# How many siamese algae eater for 60 gallon tank?



## ericwithac (Mar 19, 2015)

p2002 said:


> My tank already has a small army of algae fighters -- 5 ottos, 5 nerite snails, 1 mystery snail, 1 chinese hillstream loach, and 5 amano shrimp.
> 
> However, about 5-10% of my plants are still covered with black colored algae. I've heard great things about SAE. My two questions are:
> 
> ...


1. Do you have any other fish in your tank? If it were me, I would get more Otto cats. They do a great job, and full grown, are smaller than the siamese algae eaters. That might help the cluttered tank situation.

2. Buy from a respected, well known source, be it a LFS or an online source. I would be weary about buying a fish like that on AquaBid or something like that.

Hoped I helped!


----------



## Freemananana (Jan 2, 2015)

My suggestion is 0. Your otos are already near my suggestion of 1 per 10g. The SAE could be hit or miss. There are some horror stories. I would tackled the root cause of the algae and then trim off the affected growth. If none of your new growth has black algae on it, then you've already done step one. I had some anubias that has black algae on it and it stayed there for almost a year. I had some swords that were affected and I just removed those leaves because they grow quickly.

Text and item location lines
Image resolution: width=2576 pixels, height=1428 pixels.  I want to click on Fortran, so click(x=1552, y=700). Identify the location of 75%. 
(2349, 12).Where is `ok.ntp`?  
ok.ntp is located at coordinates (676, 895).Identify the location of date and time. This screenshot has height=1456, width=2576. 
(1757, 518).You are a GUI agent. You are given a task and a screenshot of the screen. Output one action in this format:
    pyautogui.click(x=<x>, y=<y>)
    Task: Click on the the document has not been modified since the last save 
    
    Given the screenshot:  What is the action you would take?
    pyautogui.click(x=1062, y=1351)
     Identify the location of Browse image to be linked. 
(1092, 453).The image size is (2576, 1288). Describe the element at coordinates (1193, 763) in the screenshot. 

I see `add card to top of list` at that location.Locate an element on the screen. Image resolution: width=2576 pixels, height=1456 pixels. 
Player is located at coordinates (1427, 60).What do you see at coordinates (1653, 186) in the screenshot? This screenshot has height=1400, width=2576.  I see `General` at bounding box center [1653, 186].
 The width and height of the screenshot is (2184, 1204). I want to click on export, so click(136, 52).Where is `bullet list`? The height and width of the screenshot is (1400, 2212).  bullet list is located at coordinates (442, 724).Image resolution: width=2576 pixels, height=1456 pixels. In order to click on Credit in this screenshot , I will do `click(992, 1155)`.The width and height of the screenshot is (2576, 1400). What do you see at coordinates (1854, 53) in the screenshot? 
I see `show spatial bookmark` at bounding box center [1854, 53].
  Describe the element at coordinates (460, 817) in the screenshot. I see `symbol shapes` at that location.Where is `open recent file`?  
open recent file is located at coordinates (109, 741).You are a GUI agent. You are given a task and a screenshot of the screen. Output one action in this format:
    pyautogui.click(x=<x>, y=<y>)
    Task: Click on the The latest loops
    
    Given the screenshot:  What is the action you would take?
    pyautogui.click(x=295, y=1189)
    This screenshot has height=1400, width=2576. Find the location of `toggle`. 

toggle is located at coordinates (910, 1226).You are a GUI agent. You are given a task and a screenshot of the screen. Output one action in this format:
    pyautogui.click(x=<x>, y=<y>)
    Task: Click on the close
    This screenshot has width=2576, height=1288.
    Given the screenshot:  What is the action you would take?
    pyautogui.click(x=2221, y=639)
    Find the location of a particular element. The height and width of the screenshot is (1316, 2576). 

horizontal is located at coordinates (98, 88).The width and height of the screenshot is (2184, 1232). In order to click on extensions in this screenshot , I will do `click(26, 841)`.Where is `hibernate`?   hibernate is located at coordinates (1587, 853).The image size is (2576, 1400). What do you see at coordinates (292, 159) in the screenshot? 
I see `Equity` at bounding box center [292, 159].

Written exercise -
Extend the forum thread about siamese algae eaters for a 60-gallon tank, picking up after its final sentence.

Exercise answer -
----------



## p2002 (Nov 25, 2015)

ericwithac said:


> 1. Do you have any other fish in your tank? If it were me, I would get more Otto cats. They do a great job, and full grown, are smaller than the siamese algae eaters.


Thank you for your reply! I do see my ottos working hard at cleaning the glass. However they just don't seem to want to eat the black algae on the leaves of plants. In your experience do they eventually eat the black algae off plants?



Freemananana said:


> There are some horror stories. I would tackled the root cause of the algae and then trim off the affected growth. If none of your new growth has black algae on it, then you've already done step one. I had some anubias that has black algae on it and it stayed there for almost a year. I had some swords that were affected and I just removed those leaves because they grow quickly.


Thank you for your suggestions!

Would you mind telling me what horror stories you've heard? I'm very interested to know what can go wrong with SAE. 

:smile2:


----------



## Freemananana (Jan 2, 2015)

p2002 said:


> Thank you for your suggestions!
> 
> Would you mind telling me what horror stories you've heard? I'm very interested to know what can go wrong with SAE.
> 
> :smile2:


Here's a thread to identify 'true' SAEs. Many are mislabeled and sold as SAEs despite not being one.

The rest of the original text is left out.